Problem.
Every line from the one holding "Given: Click the 村庄钥匙 key icon" through the one holding "You are a GUI" in the data below must be returned exactly, both ends included, with pictures left out and nothing else added.

Provided data.

• • • • •

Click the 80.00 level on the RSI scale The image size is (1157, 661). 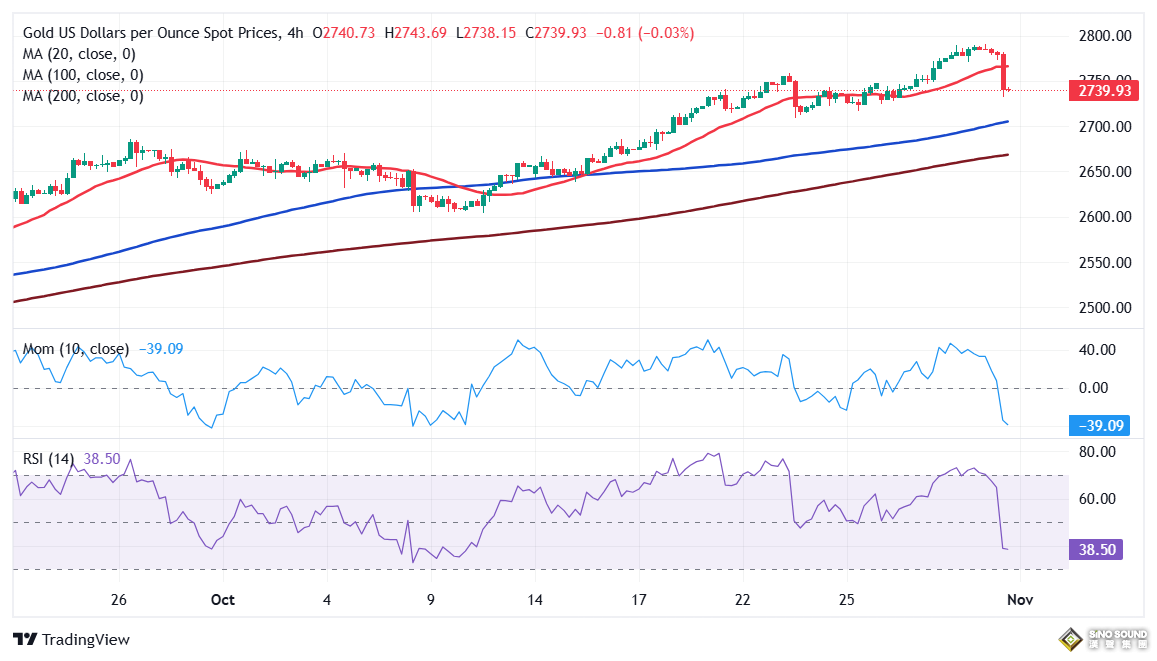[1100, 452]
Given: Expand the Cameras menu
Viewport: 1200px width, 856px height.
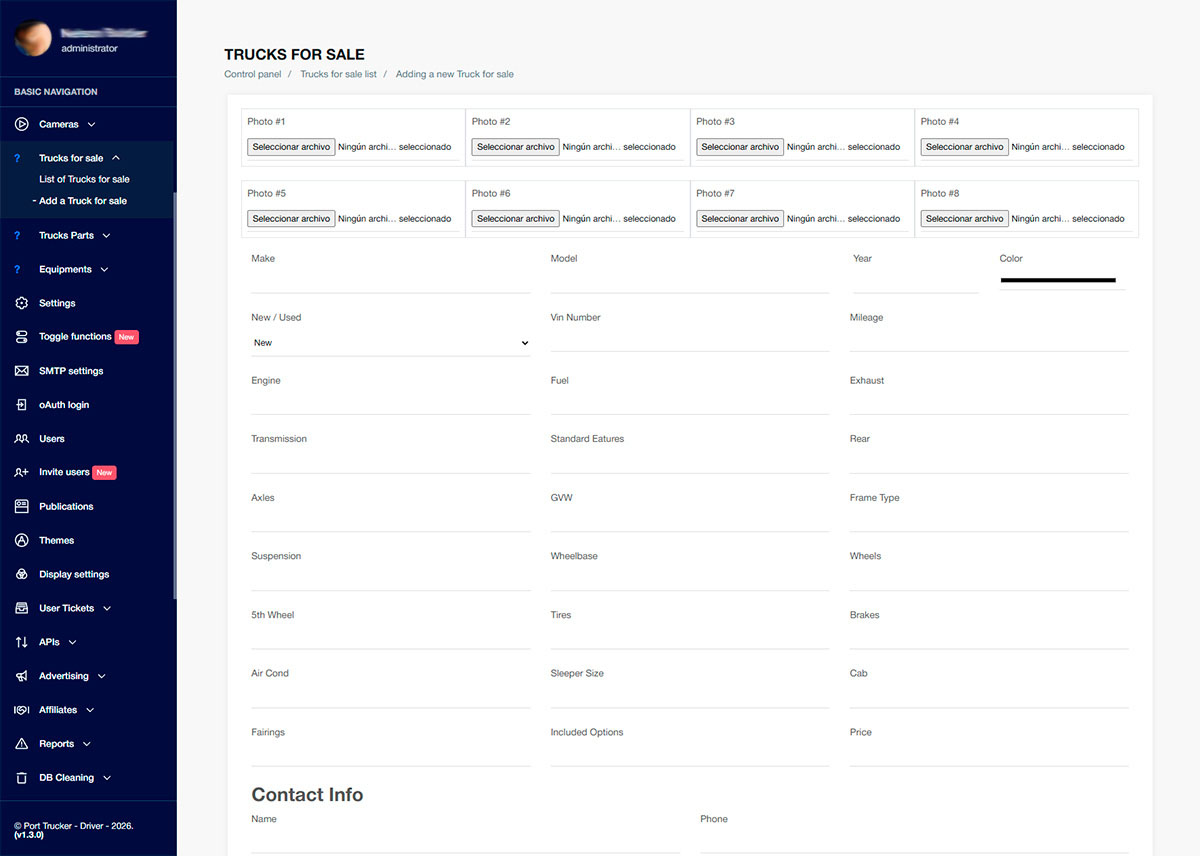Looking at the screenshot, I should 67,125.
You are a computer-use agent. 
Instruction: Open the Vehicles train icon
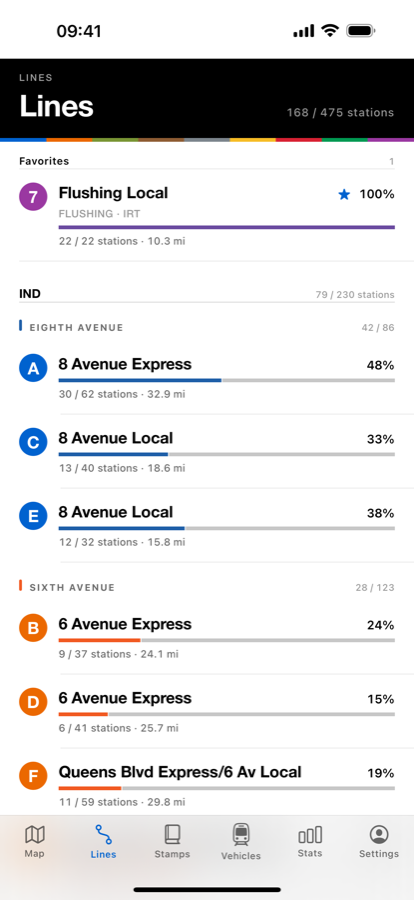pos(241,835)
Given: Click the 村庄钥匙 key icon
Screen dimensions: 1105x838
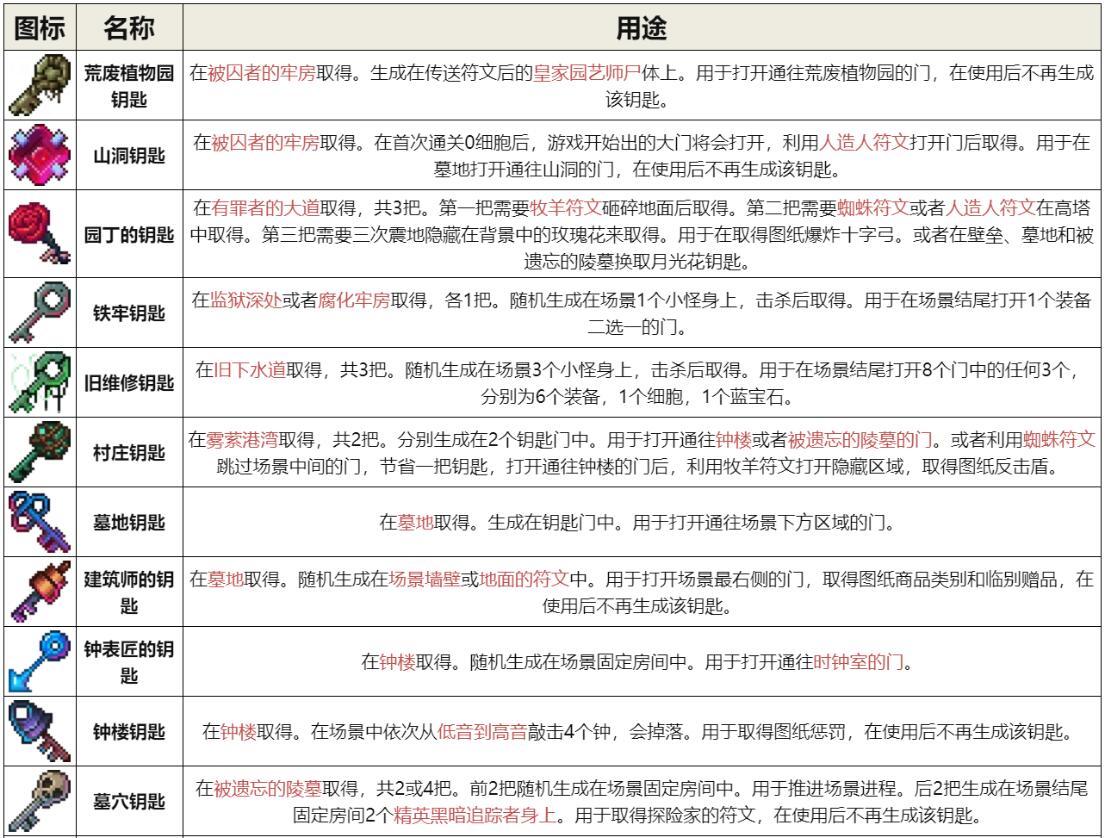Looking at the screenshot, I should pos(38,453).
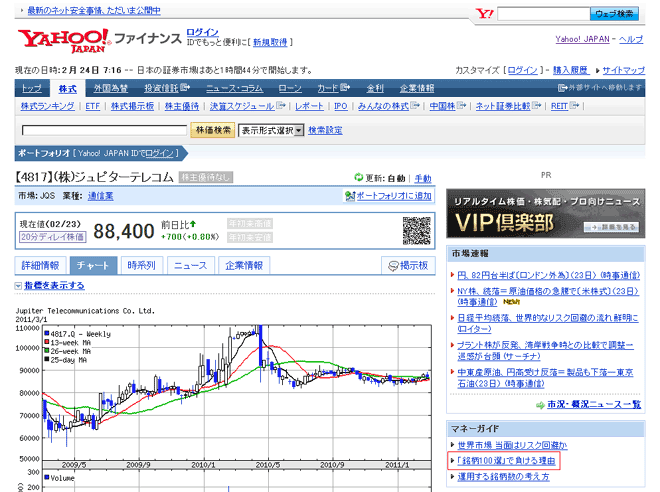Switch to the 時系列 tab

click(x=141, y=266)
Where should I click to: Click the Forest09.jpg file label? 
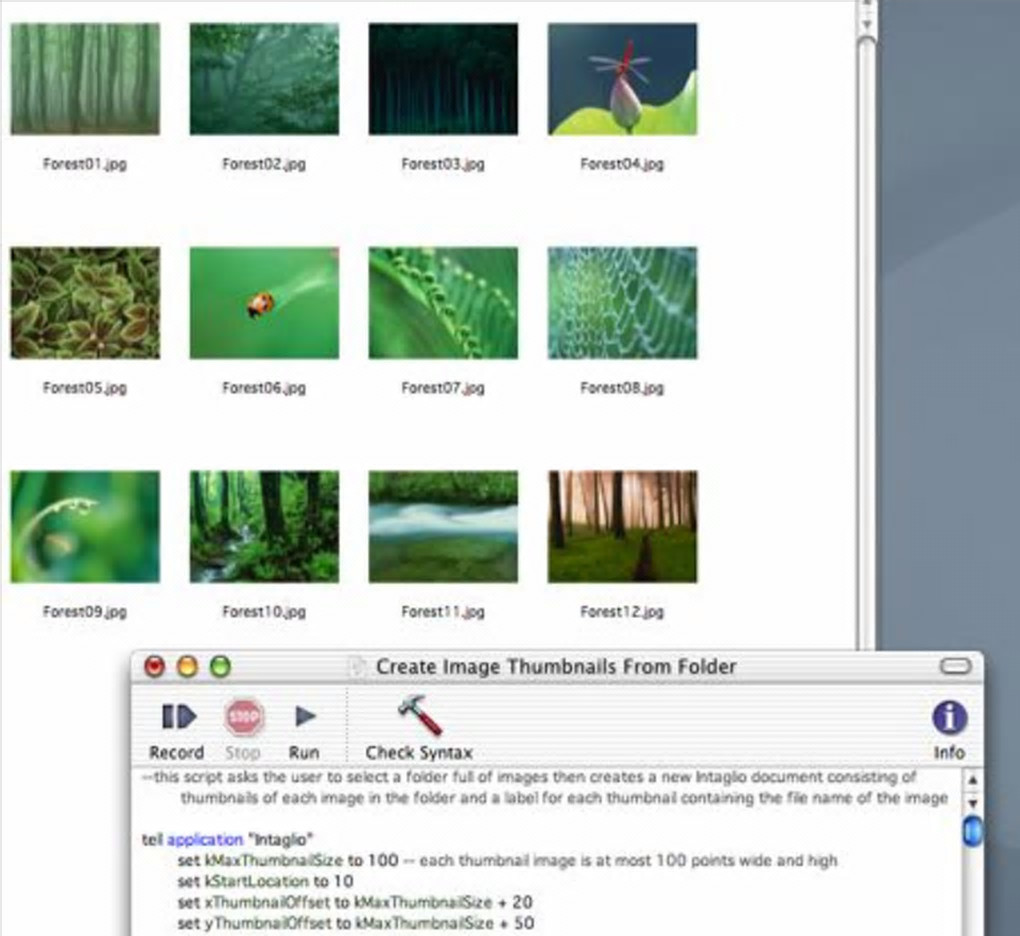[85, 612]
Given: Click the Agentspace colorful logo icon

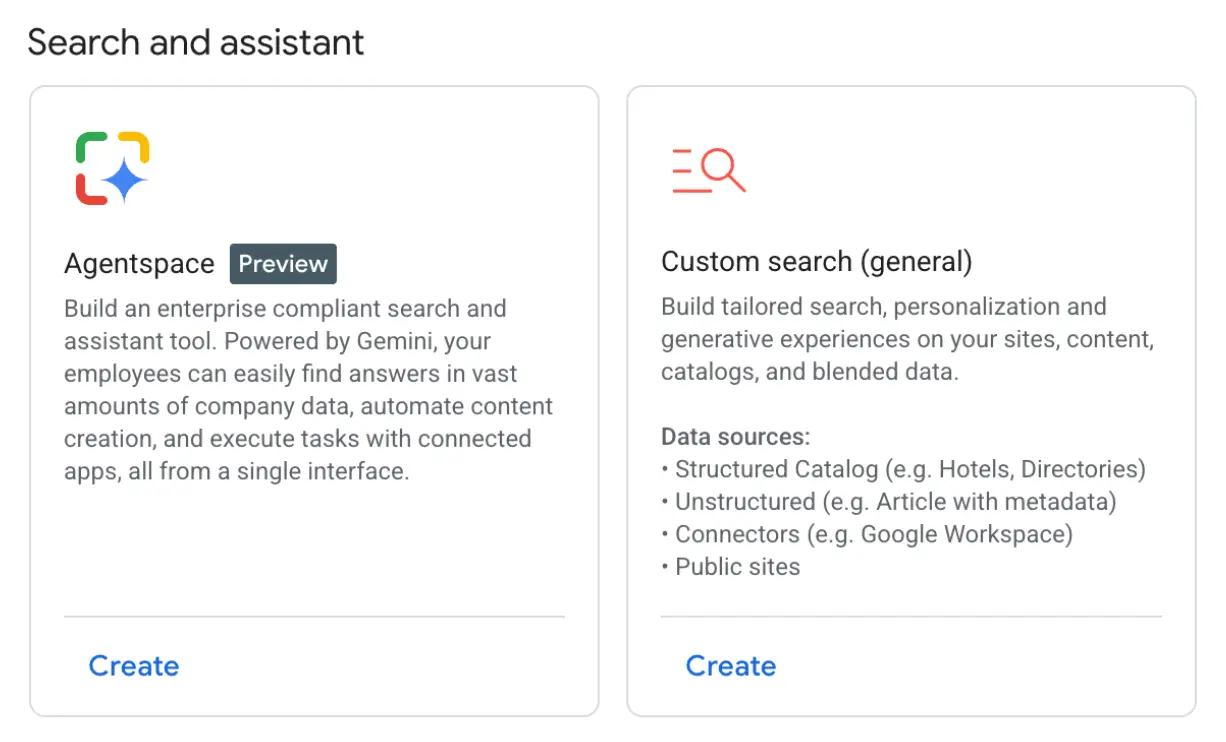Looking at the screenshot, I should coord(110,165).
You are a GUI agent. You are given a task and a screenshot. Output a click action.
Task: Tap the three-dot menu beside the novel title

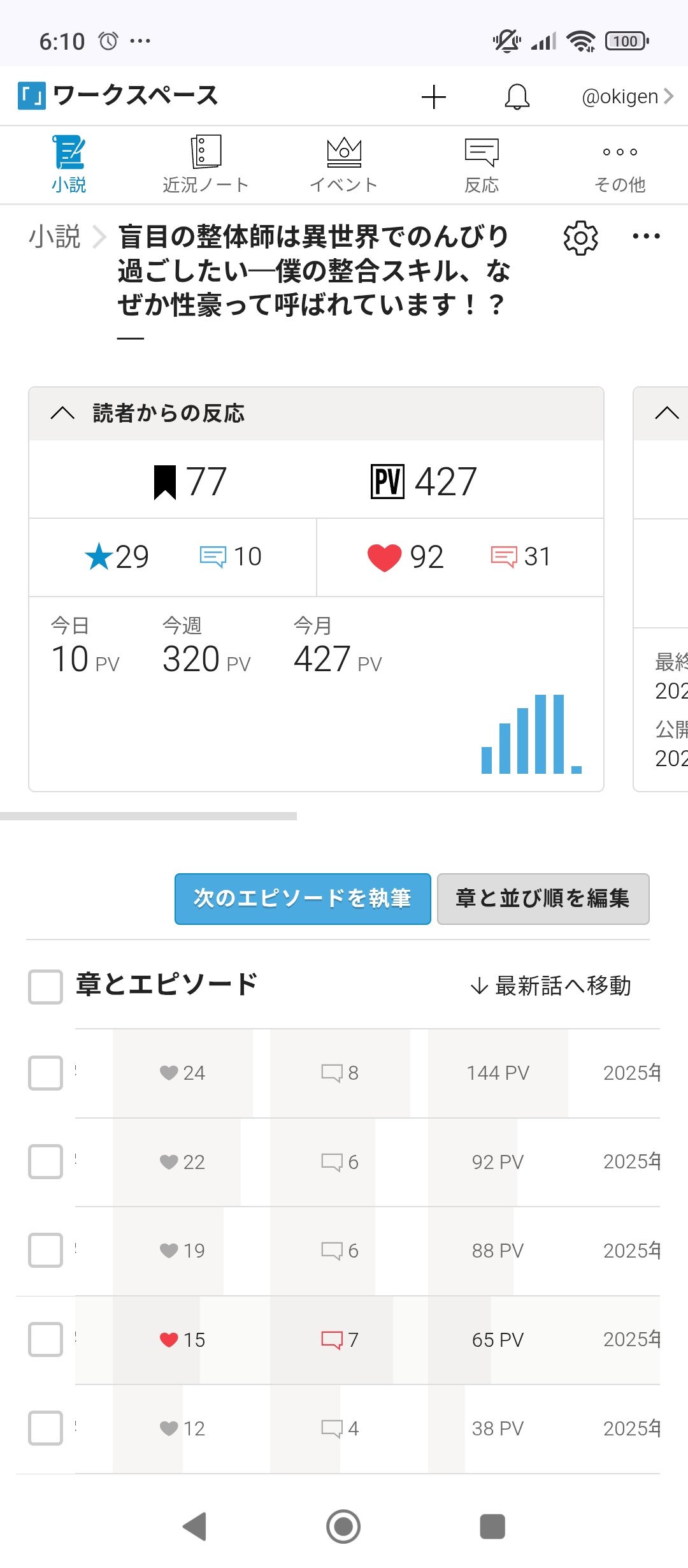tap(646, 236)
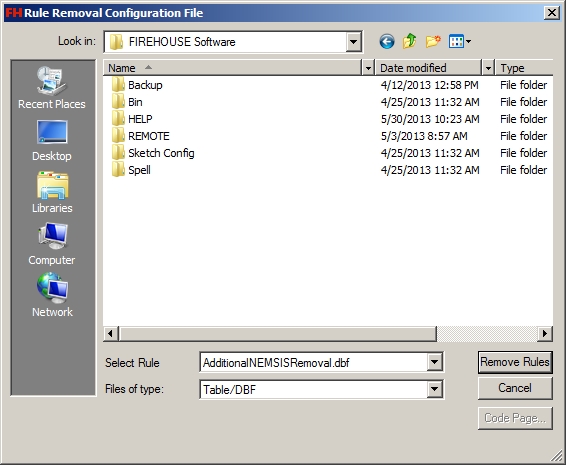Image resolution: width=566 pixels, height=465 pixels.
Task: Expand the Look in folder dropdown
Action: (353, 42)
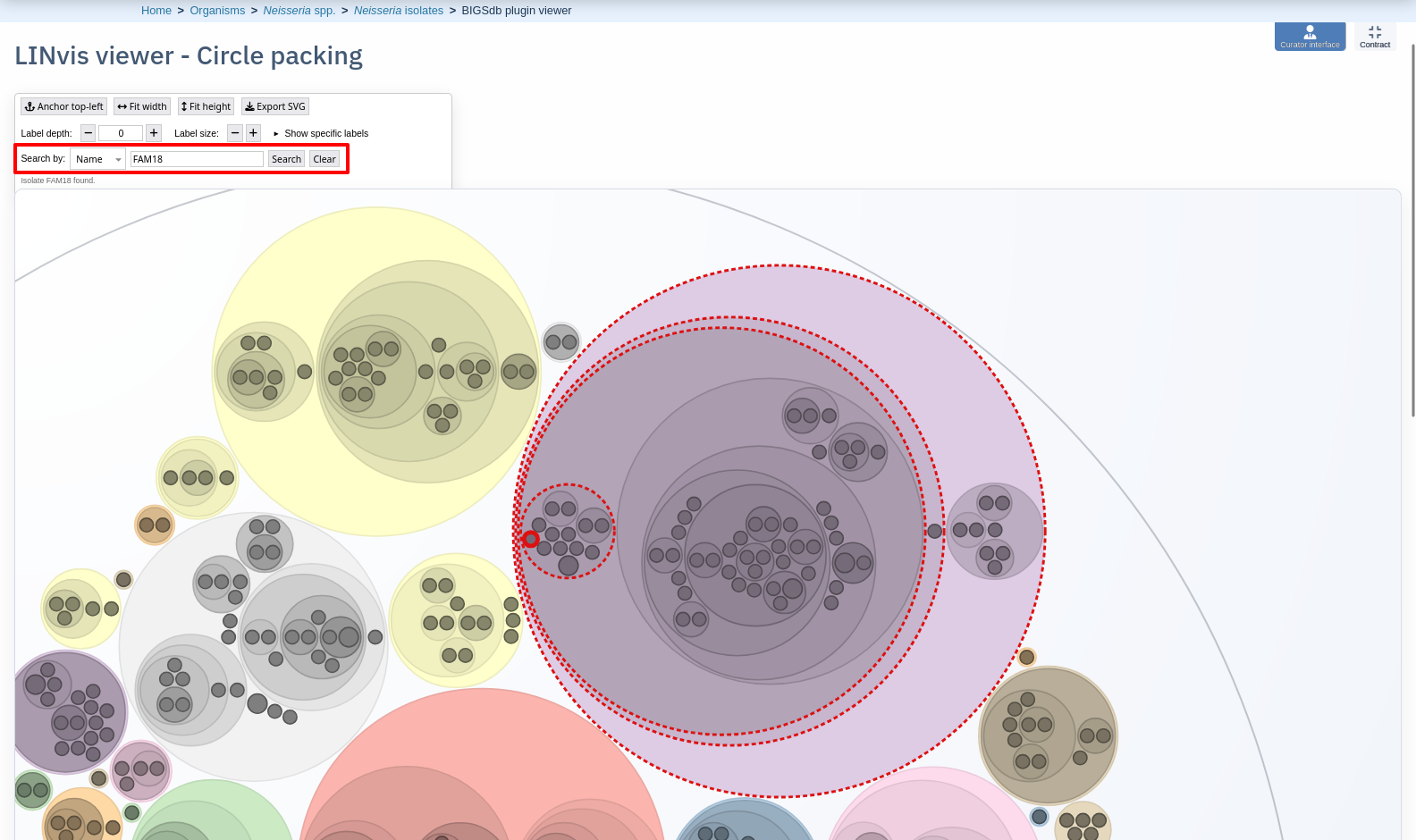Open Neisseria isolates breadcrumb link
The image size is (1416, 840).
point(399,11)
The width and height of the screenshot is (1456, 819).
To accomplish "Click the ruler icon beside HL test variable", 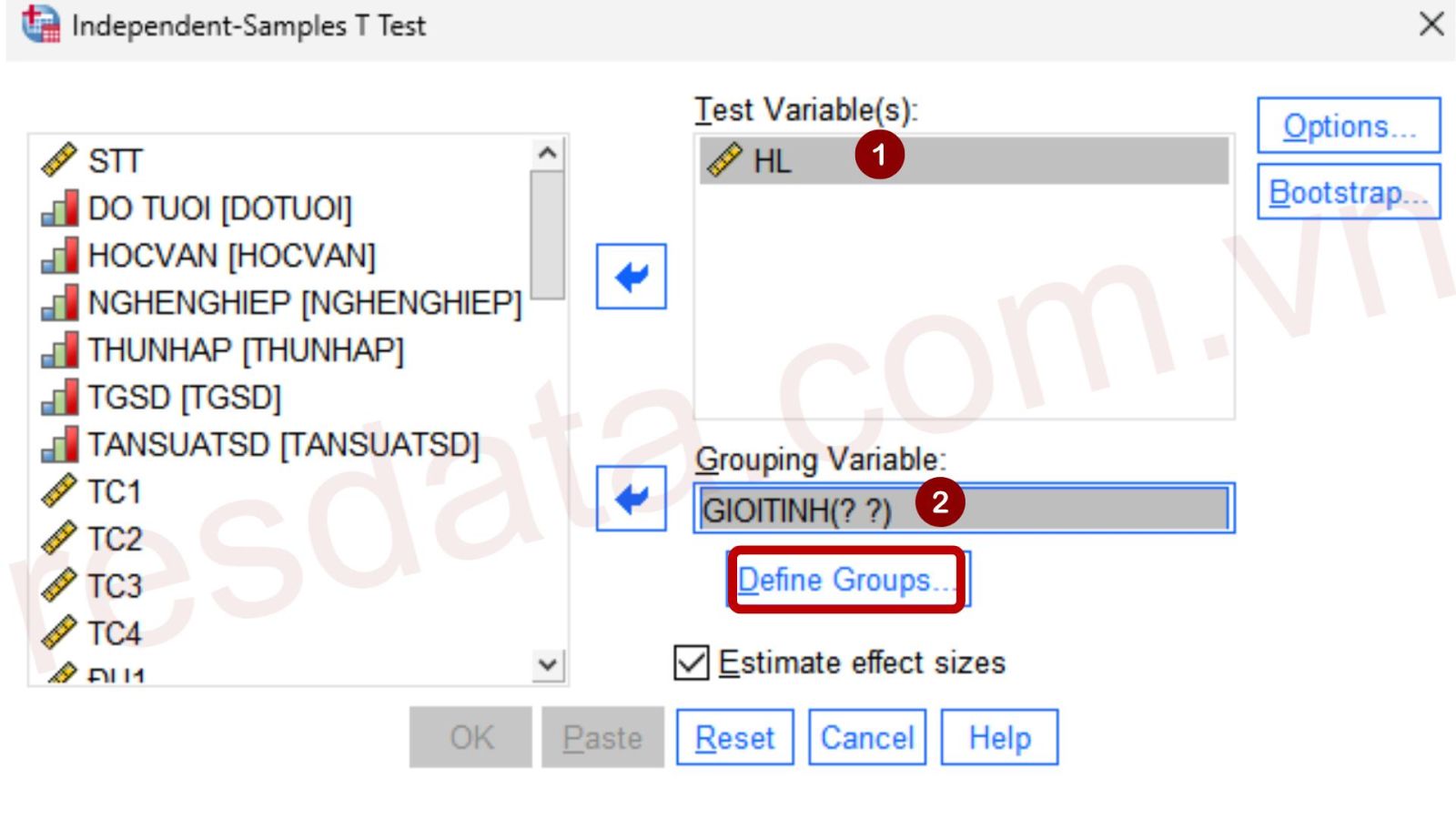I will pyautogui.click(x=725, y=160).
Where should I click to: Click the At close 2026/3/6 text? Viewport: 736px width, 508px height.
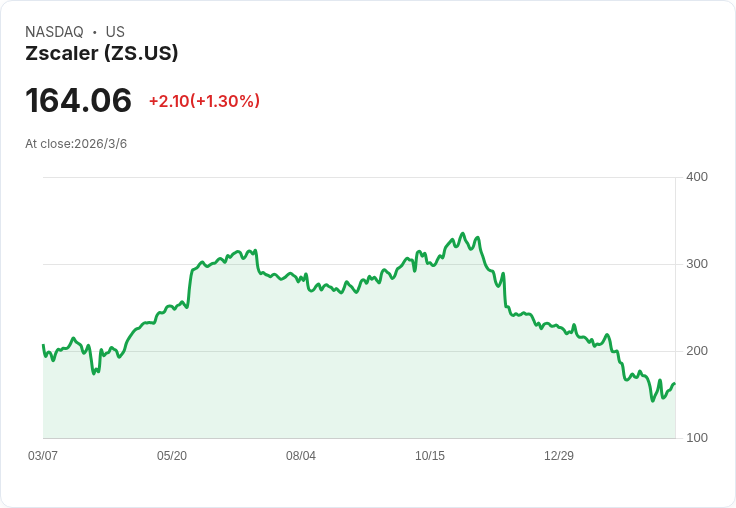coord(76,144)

• • • • •

Exercise result.
Given: Click the 村庄钥匙 key icon
Screen dimensions: 1105x838
Looking at the screenshot, I should pos(38,453).
Switch to the 時系列 tab

click(x=141, y=266)
Where should I click to: Click the Forest09.jpg file label? 
[85, 612]
Given: Click the Agentspace colorful logo icon

Looking at the screenshot, I should coord(110,165).
You are a GUI agent. You are given a task and a screenshot. Output a click action.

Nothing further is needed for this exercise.